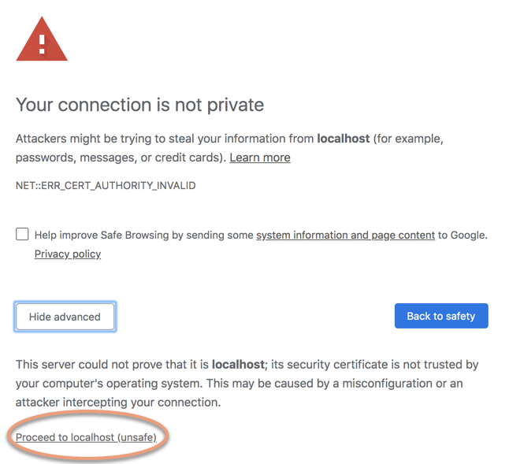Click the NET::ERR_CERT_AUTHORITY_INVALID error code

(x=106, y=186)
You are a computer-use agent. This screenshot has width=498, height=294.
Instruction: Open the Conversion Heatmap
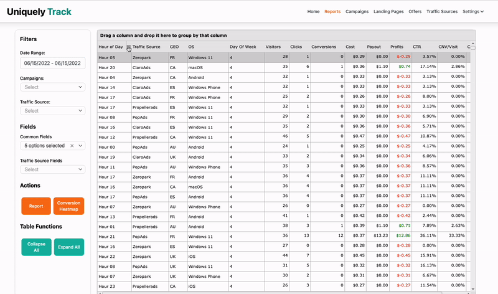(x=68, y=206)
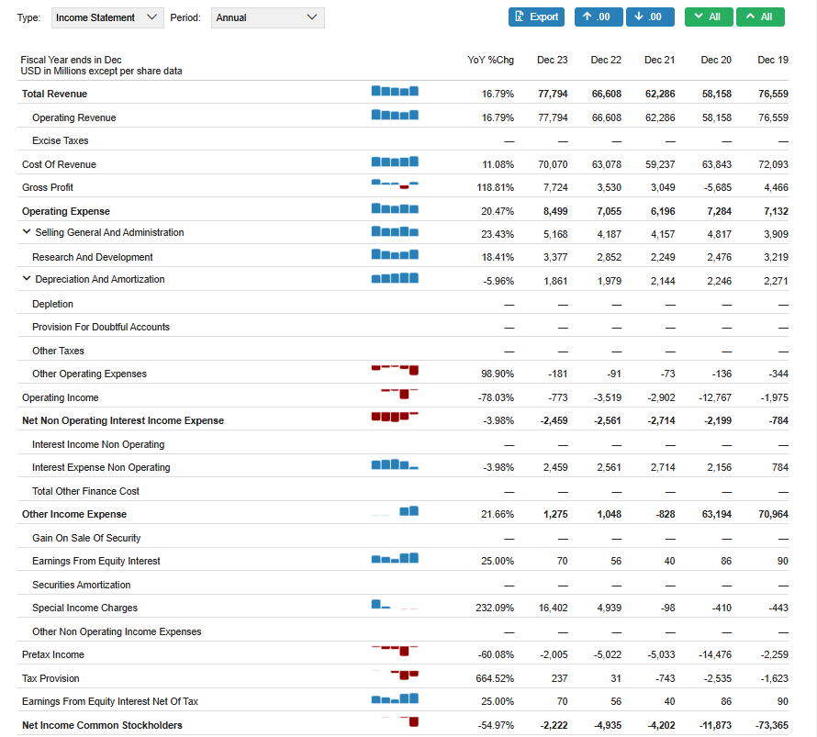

* * *

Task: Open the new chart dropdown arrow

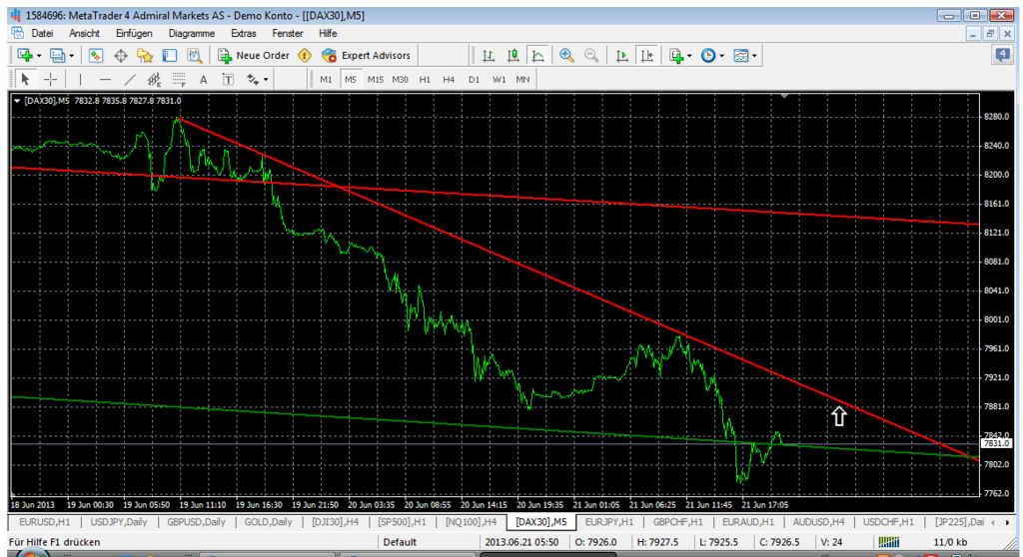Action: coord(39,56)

Exercise directions
Reproduce the lines from the records, starting with the line containing "Click the NET::ERR_CERT_AUTHORITY_INVALID" and going on through the line containing "(x=68, y=206)". Leave the pictures out of your answer.

Exercise output
Click the NET::ERR_CERT_AUTHORITY_INVALID error code

(x=106, y=186)
You are a computer-use agent. This screenshot has width=498, height=294.
Instruction: Open the Conversion Heatmap
(x=68, y=206)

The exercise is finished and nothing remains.